The CF-GAIN study evaluated children with cystic fibrosis randomised to care with differing exposure to GA in early childhood. The study enrolled children who previously participated in an RCT comparing bronchoalveolar-lavage (BAL)-directed therapy (requiring repeated GAs) to standard therapy (not requiring repeat GAs) up until 5 years of age. There were no differences in neurodevelopmental outcome between the groups at approximately 13 years old despite the BAL-directed group undergoing more GA exposures in early childhood.
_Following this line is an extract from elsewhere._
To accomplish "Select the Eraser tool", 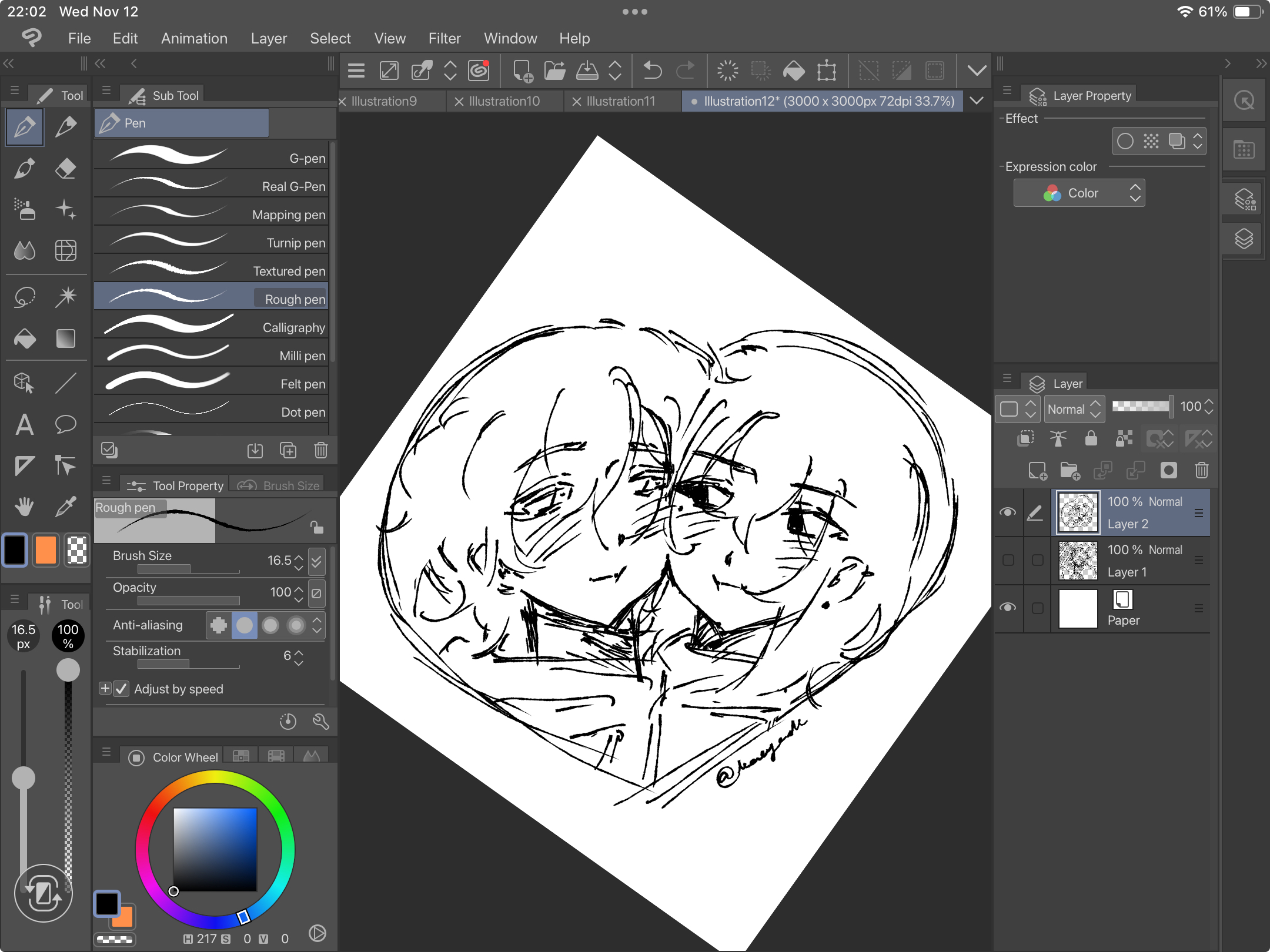I will (65, 169).
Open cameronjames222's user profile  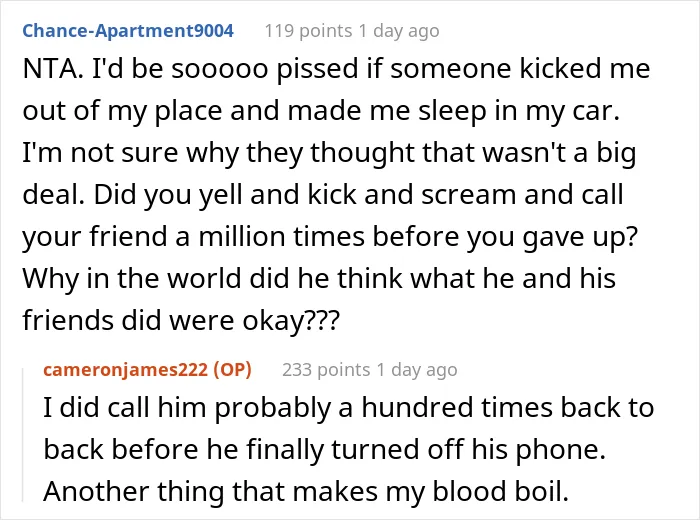click(125, 370)
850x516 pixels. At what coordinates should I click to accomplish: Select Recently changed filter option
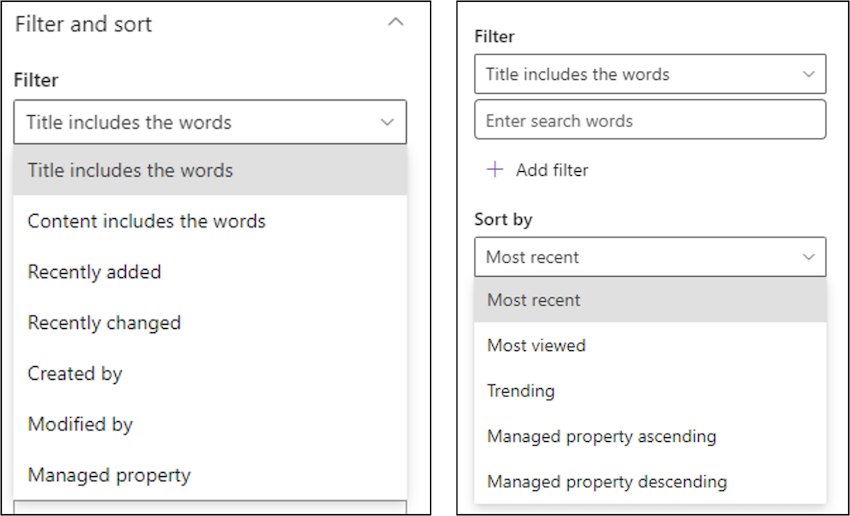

The RCT discussed in this review adds to the literature by evaluating the neurodevelopmental effect of a single exposure to standard- vs lower-dose sevoflurane GA. The TREX trial, the primary results of which will be reported in the next few years, has a similar trial design, albeit with longer GA duration.

Strengths:

• This trial addresses a topic of great public interest
• It is only the second RCT designed to specifically address the neurotoxicity of sevoflurane GA in young children.

Limitations:

• There was limited separation of treatment (i.e. difference in sevoflurane concentration) between the low dose sevoflurane group and control group (mean end tidal sevoflurane concentration of 1.8% vs 2.6%). This separation is significantly less than what was achieved in the TREX trial (end tidal sevoflurane concentration 0.8% vs 2.5%). This limited dose difference may be insufficient to see an effect
• 30 months old is relatively young for assessing neurodevelopment. Assessment at 5 years old (primary outcome) may be more sensitive for detecting neurodevelopmental differences, with the potential downside of losing more patients to follow up at this later stage
• This study does not address the potential neurotoxicity of longer sevoflurane GAs (i.e. > 2 hours), or propofol-based GAs

Take home message:

The preliminary results of this trial found no neurodevelopmental differences at 30 months of age between young children exposed to a single lower-dose sevoflurane GA (supplemented with dexmedetomidine and remifentanil) compared with a single standard- dose sevoflurane GA. These results show no evidence that lower-dose sevoflurane GA is less neurotoxic, or that dexmedetomidine or remifentanil are neuroprotective in this setting.

The primary outcome results of this trial (to be assessed at 5 years of age) and the similar TREX RCT are awaited.